DESCRIPTION OF THE TASK: Put the stretch of the listing below from the line containing "Where should I click to: Select the Playback" through the line containing "(x=512, y=769)" into a two-column CSV with the headers instruction and click. Each row should pair an instruction with its answer, with every value in its own quoted field and any line breaks replaced by spaces.

INPUT MATERIAL:

*****

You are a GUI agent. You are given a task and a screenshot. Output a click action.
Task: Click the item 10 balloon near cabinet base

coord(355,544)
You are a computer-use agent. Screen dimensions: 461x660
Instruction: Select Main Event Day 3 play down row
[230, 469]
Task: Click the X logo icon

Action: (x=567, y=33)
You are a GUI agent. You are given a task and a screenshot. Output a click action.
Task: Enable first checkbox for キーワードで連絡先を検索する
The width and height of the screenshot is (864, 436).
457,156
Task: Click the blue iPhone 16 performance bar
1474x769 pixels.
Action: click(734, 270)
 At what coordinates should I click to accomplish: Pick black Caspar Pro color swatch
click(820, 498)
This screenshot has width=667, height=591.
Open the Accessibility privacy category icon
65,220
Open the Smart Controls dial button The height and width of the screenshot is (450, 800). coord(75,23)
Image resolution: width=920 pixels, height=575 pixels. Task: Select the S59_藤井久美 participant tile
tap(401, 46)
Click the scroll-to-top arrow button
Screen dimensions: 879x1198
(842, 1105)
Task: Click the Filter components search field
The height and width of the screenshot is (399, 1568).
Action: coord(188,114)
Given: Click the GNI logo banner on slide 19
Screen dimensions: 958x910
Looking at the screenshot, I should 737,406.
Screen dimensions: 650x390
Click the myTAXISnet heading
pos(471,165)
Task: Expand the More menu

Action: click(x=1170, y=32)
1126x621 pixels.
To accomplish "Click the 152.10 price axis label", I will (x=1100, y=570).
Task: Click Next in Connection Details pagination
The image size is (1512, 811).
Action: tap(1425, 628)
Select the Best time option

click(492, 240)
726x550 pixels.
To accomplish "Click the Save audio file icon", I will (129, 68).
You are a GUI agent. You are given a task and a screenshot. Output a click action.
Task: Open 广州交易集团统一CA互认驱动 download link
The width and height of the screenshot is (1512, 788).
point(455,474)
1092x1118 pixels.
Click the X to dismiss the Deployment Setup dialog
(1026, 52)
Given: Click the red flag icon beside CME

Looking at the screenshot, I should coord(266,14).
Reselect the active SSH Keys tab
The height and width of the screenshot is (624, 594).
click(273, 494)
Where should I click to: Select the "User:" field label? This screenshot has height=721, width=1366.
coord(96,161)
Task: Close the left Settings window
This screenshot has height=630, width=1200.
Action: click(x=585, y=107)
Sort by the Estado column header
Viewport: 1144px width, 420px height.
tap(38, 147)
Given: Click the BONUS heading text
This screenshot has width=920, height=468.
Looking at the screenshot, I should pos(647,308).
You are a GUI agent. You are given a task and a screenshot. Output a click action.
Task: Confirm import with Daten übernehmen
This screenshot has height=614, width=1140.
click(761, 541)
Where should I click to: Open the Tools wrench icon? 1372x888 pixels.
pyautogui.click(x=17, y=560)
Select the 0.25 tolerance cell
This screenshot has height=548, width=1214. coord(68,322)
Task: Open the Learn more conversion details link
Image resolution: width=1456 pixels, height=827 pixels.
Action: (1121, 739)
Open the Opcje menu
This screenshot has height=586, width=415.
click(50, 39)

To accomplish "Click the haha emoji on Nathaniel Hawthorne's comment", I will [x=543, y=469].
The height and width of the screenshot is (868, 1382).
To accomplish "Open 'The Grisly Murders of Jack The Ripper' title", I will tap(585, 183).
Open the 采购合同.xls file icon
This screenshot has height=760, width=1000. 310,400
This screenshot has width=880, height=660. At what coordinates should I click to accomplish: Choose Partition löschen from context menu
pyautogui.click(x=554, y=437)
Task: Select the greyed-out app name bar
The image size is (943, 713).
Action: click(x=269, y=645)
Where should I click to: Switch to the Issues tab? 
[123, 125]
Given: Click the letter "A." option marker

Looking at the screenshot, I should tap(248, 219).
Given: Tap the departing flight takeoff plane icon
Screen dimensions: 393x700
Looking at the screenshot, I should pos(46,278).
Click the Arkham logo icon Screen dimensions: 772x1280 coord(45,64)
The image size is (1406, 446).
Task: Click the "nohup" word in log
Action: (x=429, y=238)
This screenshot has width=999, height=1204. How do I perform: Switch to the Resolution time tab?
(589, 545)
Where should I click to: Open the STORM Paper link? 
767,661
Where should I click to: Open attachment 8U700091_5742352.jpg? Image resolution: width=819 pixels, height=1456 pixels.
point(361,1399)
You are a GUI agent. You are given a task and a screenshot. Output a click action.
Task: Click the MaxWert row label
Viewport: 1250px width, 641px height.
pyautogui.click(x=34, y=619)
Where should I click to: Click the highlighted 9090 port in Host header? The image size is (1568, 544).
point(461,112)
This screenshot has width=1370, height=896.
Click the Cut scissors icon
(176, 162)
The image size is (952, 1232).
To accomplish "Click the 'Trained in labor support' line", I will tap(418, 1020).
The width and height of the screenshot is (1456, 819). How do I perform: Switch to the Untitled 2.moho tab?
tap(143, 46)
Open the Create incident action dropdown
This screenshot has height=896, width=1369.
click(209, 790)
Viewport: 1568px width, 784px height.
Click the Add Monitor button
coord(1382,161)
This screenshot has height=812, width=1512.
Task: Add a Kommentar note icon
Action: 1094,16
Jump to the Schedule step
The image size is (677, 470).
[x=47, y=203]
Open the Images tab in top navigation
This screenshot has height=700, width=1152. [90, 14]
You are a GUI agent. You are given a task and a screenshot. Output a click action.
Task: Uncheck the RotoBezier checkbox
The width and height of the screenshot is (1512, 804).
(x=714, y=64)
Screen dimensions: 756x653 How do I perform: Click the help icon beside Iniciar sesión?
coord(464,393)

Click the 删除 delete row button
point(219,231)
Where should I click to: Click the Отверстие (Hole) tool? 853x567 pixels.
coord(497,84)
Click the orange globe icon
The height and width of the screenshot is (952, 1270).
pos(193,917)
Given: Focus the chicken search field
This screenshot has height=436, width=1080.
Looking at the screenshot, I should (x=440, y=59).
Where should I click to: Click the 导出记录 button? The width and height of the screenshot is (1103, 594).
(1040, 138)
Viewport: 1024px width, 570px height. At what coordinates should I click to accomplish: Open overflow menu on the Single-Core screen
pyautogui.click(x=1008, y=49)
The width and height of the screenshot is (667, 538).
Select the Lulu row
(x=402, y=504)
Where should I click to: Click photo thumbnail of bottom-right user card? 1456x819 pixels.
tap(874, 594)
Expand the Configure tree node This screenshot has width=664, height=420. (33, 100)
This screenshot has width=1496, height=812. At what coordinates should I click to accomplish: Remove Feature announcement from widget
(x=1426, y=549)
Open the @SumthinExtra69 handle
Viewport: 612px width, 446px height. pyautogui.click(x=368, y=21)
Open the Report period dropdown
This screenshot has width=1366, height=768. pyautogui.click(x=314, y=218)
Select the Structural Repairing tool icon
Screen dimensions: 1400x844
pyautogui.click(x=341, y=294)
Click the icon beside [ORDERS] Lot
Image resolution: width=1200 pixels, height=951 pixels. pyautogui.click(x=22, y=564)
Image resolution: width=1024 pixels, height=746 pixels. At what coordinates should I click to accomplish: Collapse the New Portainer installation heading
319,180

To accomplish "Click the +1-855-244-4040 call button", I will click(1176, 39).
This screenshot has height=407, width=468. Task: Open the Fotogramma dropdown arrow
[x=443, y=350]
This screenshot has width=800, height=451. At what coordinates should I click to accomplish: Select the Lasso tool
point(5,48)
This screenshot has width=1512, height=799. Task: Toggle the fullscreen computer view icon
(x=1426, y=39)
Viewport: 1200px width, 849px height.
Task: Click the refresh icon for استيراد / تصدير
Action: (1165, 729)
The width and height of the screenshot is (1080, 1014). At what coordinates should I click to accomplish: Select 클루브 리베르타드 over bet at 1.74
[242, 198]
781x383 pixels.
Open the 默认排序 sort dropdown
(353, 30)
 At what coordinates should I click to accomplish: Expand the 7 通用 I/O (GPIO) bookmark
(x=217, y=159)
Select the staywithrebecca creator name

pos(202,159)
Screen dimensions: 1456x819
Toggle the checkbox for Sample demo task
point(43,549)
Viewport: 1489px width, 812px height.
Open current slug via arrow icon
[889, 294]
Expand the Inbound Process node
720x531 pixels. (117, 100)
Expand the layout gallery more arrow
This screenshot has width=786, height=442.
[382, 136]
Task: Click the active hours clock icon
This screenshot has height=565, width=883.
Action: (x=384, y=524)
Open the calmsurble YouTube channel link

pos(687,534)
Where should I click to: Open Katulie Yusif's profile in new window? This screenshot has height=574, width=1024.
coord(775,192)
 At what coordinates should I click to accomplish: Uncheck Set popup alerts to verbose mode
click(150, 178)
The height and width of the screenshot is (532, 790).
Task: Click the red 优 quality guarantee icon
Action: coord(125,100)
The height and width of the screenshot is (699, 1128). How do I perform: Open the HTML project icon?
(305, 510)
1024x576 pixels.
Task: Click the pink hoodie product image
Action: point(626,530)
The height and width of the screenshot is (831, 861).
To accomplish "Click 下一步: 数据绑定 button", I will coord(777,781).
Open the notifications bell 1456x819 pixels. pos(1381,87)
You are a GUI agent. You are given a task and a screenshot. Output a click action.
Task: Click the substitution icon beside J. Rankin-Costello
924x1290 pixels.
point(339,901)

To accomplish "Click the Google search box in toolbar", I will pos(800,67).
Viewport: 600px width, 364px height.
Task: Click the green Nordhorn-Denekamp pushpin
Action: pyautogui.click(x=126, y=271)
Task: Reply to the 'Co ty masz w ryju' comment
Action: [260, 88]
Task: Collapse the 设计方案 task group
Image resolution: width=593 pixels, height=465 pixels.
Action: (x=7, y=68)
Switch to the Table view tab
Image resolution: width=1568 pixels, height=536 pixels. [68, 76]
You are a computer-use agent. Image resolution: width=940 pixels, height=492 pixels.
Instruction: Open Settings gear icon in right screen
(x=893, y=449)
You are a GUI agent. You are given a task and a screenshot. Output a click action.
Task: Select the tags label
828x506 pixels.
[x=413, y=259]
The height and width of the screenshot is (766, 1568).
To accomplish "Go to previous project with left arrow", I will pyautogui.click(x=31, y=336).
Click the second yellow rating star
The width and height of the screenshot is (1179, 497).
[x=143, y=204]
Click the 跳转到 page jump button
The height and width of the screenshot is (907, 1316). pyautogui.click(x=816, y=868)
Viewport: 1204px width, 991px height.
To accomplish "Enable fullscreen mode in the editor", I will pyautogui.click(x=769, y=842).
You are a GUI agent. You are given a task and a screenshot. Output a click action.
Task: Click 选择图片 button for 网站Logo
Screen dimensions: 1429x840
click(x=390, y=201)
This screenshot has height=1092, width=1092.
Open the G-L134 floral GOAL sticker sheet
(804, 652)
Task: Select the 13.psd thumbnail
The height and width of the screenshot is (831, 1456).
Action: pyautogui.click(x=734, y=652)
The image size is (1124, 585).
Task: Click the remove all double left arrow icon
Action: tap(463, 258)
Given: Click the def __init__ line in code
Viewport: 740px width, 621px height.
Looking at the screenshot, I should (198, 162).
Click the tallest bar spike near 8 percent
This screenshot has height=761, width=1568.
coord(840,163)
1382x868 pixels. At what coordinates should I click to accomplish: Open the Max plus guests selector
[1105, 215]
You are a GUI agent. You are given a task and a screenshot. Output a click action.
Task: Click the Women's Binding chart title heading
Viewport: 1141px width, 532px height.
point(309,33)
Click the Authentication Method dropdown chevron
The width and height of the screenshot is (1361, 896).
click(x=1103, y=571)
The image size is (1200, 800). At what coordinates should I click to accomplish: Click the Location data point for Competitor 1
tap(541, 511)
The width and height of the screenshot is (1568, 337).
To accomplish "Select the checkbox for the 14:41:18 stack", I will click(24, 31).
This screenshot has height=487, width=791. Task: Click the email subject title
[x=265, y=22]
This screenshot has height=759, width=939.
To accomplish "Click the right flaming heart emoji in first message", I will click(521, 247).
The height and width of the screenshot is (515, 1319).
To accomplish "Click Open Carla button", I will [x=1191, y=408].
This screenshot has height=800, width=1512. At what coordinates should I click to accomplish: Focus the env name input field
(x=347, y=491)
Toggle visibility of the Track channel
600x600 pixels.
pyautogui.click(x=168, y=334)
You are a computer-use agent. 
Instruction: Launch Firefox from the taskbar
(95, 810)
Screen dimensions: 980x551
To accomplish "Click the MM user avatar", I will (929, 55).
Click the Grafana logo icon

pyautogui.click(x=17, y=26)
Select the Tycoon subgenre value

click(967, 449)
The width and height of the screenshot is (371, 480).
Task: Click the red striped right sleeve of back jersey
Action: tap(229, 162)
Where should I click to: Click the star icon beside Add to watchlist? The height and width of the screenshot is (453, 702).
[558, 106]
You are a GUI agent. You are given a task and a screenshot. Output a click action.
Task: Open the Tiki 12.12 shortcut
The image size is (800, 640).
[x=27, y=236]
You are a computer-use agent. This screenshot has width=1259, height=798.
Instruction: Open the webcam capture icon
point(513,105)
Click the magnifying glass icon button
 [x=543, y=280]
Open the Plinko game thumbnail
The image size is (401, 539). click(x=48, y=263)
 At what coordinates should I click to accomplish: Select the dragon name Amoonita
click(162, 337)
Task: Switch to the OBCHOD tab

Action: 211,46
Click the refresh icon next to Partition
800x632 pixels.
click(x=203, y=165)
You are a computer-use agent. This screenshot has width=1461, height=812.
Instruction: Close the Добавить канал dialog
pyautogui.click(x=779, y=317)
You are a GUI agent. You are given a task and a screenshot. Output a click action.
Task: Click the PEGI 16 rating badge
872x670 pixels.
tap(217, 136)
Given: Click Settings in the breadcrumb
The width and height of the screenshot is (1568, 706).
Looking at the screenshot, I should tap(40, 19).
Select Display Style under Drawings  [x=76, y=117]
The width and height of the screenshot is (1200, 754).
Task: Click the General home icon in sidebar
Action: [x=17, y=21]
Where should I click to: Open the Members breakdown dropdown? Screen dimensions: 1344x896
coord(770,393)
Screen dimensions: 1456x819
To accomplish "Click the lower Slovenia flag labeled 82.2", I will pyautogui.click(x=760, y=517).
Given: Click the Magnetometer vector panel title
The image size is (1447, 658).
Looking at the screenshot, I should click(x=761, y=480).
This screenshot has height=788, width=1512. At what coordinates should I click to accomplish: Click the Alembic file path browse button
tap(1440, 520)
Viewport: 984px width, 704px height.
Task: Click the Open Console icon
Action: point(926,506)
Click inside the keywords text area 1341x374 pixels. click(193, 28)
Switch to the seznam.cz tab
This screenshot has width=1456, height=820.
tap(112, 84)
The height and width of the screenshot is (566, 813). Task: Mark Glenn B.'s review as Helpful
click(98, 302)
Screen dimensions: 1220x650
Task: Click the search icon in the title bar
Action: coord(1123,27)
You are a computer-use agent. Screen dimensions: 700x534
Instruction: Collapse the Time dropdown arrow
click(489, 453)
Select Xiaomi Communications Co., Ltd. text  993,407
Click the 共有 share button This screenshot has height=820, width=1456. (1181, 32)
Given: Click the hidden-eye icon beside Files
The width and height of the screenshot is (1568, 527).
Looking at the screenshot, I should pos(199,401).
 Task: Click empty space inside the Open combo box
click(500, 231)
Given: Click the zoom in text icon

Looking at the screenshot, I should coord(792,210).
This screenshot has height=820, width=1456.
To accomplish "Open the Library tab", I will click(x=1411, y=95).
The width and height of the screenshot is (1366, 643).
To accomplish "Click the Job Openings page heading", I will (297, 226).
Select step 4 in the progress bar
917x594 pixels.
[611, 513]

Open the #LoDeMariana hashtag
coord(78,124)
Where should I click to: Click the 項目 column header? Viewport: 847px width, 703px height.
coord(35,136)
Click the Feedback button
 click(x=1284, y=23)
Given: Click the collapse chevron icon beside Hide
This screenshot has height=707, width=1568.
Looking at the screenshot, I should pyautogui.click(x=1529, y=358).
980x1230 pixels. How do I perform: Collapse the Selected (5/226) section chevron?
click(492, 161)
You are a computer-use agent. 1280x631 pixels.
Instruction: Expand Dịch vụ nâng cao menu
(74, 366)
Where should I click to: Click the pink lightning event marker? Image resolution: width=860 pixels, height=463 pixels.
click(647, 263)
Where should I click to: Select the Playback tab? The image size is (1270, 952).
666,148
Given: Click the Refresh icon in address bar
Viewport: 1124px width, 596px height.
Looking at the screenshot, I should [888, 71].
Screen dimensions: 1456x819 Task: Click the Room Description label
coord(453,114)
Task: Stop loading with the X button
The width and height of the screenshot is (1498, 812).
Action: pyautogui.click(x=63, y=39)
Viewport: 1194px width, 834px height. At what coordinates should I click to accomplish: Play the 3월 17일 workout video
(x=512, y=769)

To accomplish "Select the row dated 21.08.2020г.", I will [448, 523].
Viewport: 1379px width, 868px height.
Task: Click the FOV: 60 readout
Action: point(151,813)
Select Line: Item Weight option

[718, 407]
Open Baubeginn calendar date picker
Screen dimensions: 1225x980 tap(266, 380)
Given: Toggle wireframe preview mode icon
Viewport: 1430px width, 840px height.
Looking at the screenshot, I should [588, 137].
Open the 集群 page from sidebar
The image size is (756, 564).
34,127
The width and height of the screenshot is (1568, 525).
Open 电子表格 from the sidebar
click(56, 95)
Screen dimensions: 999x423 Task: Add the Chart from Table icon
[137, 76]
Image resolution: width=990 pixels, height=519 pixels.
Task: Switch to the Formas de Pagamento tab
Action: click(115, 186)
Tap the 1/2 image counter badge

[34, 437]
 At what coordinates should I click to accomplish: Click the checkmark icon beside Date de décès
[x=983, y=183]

*****

RESULT OF THE EXERCISE:
instruction,click
"Where should I click to: Select the Playback tab? The image size is (1270, 952).","666,148"
"Given: Click the Refresh icon in address bar Viewport: 1124px width, 596px height.","Looking at the screenshot, I should [888, 71]."
"Screen dimensions: 1456x819 Task: Click the Room Description label","coord(453,114)"
"Task: Stop loading with the X button The width and height of the screenshot is (1498, 812).","Action: pyautogui.click(x=63, y=39)"
"Viewport: 1194px width, 834px height. At what coordinates should I click to accomplish: Play the 3월 17일 workout video","(x=512, y=769)"